> DATA SUPPLIED
┌──
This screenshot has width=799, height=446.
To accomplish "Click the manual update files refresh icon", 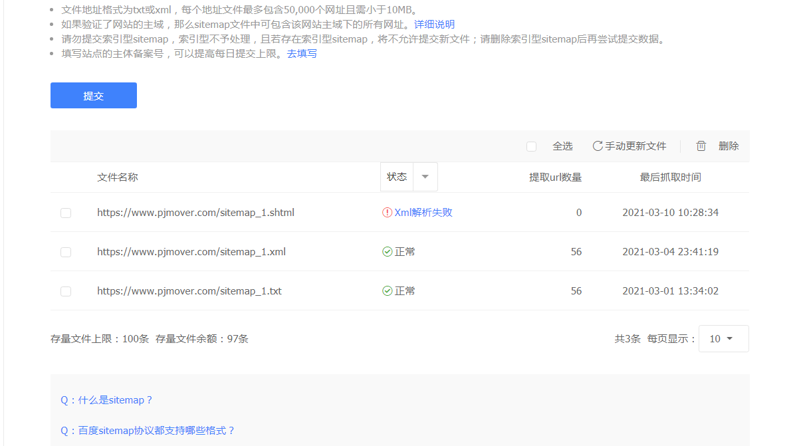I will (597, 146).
└──
┌──
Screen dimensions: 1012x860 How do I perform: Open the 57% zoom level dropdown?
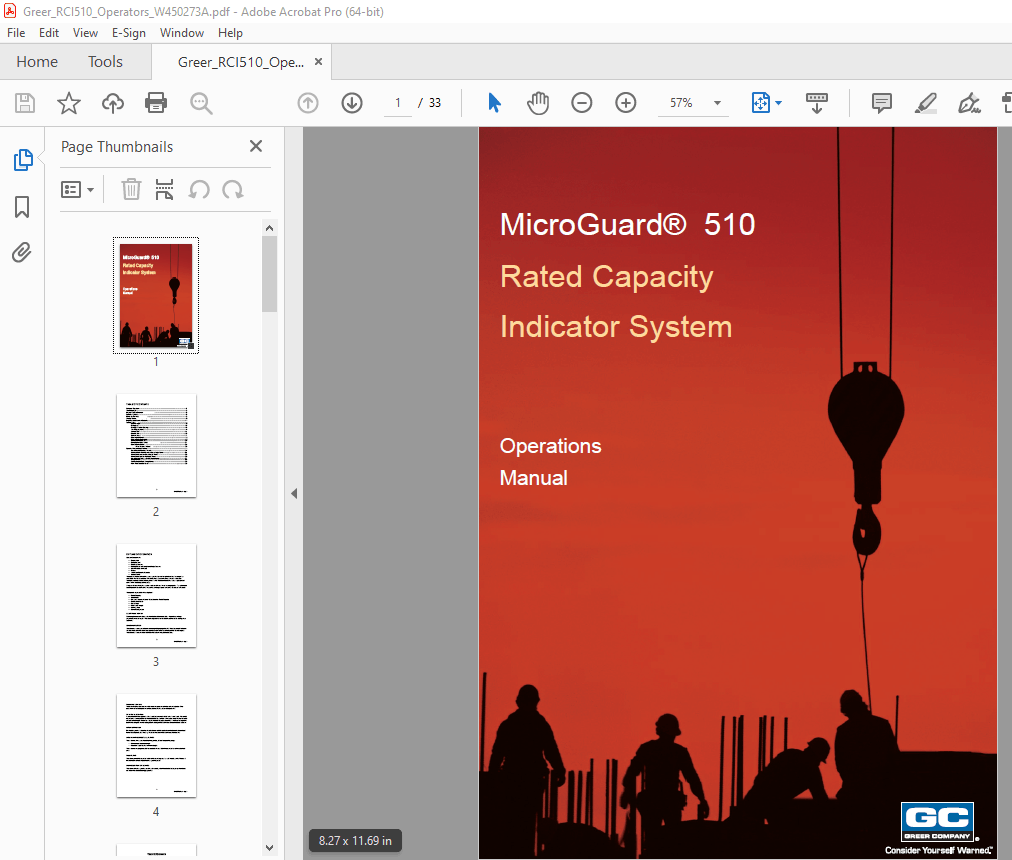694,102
└──
┌──
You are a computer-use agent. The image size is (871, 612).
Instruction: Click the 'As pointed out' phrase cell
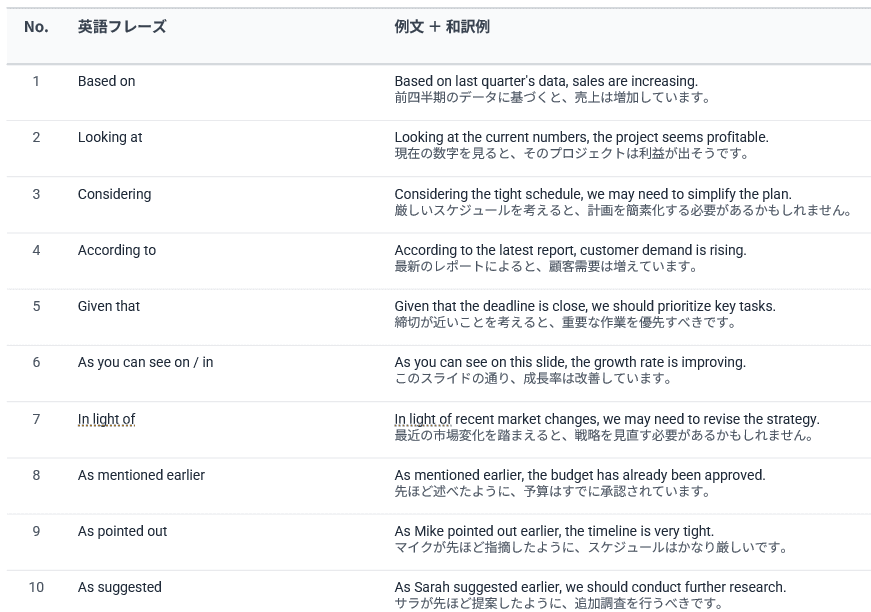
└──
> EXERCISE DIRECTIONS
The lines above from the one containing "You are a computer-use" through the one containing "Instruction: Click the" are to be set down exactly, and no others.

> OUTPUT OF THE TASK
You are a computer-use agent. The image size is (871, 612).
Instruction: Click the 'As pointed out' phrase cell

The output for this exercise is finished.